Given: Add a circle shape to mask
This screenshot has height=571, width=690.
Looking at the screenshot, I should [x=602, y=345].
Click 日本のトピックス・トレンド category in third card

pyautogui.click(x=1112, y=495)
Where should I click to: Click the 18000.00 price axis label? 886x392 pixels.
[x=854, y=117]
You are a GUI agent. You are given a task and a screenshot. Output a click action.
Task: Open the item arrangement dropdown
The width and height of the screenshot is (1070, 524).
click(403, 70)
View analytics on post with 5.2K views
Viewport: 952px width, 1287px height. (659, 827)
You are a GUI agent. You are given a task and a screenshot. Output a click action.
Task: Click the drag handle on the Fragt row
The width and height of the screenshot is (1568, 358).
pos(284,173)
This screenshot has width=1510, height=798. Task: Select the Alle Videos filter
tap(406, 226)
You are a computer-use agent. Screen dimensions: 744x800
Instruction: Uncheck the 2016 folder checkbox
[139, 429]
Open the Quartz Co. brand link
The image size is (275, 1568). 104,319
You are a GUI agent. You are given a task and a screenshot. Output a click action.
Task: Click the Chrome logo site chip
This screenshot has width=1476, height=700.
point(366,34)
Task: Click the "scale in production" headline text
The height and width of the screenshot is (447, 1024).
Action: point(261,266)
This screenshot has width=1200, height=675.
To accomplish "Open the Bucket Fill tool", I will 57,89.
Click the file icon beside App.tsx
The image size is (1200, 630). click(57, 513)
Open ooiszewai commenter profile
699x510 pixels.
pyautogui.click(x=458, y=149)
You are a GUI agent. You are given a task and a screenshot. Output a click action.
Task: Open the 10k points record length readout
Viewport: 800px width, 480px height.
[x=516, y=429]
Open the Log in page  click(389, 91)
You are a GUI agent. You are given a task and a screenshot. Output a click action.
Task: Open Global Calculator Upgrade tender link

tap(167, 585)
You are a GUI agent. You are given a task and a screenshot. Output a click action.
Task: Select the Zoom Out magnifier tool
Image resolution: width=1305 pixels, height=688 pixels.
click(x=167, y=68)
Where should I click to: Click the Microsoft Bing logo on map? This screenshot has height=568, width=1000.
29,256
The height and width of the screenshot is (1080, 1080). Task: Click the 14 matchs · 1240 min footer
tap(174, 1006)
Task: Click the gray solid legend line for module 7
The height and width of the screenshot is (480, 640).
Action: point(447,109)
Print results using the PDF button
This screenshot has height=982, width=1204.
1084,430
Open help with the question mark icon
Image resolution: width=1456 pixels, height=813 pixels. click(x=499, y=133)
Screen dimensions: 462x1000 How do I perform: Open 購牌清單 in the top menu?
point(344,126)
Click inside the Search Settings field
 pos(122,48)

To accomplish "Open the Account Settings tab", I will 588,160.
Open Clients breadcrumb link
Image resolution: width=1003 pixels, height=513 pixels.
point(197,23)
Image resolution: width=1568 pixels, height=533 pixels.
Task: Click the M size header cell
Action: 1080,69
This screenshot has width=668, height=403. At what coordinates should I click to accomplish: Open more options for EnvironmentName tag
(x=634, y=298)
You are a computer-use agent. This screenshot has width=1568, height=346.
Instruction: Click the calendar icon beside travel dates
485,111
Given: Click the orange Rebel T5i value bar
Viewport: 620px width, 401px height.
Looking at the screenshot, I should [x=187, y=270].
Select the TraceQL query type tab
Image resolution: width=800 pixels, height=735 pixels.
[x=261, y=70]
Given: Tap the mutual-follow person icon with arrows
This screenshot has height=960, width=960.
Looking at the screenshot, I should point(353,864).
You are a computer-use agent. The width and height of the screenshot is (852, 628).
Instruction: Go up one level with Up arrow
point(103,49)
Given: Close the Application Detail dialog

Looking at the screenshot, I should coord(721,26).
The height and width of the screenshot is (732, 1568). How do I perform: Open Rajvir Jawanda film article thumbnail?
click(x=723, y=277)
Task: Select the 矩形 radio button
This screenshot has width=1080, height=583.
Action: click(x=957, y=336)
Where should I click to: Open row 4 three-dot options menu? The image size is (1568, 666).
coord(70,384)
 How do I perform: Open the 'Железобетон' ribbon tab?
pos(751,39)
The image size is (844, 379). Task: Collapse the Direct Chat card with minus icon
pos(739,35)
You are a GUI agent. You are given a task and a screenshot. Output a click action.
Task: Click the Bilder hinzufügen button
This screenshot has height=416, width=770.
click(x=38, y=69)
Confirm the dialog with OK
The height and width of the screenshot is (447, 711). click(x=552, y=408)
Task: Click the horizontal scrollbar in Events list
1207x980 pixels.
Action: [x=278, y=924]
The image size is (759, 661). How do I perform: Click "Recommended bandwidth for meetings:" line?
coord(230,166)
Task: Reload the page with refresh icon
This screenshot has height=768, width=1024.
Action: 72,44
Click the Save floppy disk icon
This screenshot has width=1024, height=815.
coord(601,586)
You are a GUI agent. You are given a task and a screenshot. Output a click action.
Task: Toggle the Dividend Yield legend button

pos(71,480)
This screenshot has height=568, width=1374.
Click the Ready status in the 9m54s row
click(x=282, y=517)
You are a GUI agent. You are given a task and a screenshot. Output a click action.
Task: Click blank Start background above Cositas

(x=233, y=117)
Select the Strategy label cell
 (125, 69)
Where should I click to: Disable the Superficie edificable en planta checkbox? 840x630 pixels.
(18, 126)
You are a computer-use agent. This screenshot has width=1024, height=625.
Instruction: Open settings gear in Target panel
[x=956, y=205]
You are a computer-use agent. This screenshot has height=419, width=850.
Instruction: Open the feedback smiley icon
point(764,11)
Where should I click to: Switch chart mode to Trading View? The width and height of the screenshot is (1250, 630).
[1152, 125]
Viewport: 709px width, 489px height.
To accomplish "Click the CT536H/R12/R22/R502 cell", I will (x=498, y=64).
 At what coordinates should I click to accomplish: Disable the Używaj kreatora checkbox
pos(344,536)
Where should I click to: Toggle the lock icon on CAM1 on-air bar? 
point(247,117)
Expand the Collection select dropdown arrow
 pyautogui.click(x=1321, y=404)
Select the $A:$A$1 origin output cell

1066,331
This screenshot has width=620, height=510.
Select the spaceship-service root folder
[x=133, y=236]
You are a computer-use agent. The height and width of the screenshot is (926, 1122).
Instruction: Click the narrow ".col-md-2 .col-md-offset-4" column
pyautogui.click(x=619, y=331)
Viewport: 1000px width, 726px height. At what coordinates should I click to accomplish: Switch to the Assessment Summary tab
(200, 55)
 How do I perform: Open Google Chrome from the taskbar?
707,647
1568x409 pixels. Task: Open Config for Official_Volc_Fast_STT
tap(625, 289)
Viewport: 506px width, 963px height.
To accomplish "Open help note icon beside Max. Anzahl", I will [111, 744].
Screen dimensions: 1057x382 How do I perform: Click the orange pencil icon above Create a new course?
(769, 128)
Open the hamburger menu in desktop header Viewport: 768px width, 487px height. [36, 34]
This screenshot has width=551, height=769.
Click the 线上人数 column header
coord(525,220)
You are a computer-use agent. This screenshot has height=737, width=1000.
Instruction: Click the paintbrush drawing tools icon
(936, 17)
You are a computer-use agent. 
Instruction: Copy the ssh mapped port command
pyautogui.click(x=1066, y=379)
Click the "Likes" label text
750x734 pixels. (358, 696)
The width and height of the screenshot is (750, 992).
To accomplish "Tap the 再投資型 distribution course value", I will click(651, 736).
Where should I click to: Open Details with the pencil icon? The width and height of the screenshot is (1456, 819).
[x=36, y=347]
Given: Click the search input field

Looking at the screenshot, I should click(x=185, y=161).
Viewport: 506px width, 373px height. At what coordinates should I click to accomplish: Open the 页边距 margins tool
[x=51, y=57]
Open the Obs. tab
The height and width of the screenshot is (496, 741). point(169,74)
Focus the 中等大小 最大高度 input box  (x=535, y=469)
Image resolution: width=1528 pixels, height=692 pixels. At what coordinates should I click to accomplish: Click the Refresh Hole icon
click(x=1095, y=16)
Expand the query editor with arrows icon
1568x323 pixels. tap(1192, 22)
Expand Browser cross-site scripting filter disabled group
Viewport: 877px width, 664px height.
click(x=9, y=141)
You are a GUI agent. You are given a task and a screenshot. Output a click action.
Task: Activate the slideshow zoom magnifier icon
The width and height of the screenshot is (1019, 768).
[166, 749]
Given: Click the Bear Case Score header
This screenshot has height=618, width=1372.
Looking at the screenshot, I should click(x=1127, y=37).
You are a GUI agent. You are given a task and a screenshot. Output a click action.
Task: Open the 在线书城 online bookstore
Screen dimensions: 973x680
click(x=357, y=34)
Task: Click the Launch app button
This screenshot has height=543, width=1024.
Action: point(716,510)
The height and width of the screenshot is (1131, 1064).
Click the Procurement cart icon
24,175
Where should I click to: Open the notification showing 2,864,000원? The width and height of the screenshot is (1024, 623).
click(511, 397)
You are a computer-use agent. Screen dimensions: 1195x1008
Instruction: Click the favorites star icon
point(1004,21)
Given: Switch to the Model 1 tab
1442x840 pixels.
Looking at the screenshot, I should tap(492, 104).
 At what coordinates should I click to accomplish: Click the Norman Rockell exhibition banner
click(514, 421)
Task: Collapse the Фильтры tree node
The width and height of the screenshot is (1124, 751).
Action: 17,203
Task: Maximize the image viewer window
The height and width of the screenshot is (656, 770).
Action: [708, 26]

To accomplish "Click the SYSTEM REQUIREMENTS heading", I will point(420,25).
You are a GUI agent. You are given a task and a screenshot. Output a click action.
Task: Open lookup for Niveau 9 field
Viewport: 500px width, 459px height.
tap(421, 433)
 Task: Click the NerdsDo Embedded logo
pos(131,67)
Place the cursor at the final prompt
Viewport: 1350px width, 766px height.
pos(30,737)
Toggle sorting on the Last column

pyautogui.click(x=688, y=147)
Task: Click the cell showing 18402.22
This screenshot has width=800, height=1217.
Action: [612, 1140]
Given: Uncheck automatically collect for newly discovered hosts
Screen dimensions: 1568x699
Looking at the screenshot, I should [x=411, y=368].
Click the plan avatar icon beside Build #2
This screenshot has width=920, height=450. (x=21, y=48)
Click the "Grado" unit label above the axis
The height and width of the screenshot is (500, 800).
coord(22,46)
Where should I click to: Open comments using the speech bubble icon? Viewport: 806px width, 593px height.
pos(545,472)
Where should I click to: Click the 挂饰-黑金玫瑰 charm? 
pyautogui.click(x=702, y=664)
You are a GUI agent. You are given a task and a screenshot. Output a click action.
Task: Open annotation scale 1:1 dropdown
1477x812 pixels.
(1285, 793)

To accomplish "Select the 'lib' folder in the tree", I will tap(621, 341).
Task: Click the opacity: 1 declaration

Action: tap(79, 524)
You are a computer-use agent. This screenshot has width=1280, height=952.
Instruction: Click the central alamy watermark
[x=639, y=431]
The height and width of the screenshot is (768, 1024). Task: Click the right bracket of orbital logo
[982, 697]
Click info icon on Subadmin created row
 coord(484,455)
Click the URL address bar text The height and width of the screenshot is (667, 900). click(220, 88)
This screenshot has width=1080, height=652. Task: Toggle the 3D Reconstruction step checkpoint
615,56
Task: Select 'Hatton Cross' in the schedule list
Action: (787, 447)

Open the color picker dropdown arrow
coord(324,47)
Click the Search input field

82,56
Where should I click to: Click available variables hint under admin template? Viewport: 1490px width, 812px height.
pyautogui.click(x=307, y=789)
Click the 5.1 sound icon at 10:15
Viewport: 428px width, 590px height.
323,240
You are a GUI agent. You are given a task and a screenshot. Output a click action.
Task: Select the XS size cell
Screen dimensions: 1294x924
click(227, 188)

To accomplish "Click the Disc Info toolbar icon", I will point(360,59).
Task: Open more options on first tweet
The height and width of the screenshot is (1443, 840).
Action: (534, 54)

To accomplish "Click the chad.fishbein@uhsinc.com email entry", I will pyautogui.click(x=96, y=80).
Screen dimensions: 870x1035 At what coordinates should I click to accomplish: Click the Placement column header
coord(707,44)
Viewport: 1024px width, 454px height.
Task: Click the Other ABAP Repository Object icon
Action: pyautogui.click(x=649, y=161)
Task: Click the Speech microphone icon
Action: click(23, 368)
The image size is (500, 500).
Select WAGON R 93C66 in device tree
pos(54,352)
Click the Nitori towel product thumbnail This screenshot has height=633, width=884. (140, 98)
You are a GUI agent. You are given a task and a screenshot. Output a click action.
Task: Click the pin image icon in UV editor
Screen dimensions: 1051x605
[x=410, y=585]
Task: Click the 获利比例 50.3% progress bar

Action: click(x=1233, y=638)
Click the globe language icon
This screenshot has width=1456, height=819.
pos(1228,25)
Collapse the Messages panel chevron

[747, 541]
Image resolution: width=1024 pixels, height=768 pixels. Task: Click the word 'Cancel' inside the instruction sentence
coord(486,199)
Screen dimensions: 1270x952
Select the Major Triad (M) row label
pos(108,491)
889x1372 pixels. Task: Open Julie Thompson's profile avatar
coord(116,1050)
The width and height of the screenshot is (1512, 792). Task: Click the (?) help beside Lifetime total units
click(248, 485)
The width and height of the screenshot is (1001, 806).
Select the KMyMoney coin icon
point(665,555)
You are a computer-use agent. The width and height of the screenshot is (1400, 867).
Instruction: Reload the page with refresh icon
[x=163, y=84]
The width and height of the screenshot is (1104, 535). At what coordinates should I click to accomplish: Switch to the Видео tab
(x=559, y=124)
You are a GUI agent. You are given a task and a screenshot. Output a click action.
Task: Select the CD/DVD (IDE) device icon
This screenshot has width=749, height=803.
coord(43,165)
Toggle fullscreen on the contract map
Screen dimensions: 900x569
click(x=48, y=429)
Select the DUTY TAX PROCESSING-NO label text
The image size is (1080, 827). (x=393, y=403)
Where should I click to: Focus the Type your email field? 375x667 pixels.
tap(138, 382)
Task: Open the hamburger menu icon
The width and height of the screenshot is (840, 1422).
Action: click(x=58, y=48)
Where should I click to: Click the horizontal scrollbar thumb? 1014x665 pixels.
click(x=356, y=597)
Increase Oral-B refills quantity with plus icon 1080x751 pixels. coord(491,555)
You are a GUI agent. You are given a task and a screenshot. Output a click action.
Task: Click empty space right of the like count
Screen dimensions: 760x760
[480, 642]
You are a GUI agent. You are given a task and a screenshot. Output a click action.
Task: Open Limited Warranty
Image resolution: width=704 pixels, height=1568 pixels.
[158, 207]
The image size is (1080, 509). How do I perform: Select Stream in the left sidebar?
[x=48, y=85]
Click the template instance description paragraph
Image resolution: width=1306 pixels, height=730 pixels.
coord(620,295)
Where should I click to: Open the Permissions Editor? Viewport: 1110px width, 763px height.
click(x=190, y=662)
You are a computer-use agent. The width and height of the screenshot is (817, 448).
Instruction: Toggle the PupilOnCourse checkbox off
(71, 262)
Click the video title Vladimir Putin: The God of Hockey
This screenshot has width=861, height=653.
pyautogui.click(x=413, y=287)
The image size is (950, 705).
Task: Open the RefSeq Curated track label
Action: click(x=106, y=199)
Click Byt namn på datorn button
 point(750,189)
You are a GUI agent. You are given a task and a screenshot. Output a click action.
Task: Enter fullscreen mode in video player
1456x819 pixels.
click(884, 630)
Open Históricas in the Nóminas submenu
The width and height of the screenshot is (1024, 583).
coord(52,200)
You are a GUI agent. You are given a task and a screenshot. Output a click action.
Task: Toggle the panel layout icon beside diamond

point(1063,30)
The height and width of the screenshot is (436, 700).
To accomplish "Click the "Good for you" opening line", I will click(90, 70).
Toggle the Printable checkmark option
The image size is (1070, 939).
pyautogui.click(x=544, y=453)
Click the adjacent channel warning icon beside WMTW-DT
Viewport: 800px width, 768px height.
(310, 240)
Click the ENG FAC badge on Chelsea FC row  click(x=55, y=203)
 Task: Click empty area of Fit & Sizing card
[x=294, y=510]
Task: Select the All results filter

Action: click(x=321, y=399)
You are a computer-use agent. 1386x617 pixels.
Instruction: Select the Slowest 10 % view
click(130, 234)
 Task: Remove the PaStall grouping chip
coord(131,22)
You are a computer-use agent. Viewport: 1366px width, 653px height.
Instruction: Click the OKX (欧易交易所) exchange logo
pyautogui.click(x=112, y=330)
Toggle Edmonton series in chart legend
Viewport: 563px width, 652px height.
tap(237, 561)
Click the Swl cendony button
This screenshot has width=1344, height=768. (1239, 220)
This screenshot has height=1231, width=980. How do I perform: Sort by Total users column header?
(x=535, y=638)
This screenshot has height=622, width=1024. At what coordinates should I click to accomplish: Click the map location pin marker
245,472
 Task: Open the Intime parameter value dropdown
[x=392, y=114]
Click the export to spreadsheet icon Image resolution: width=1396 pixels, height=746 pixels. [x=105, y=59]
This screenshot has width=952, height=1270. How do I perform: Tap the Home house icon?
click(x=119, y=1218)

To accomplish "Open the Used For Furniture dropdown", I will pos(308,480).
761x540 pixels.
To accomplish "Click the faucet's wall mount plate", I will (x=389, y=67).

### TASK STATEMENT
Work out how many lines of the material include "fullscreen", then report only that count.

### RESULT OF THIS EXERCISE
2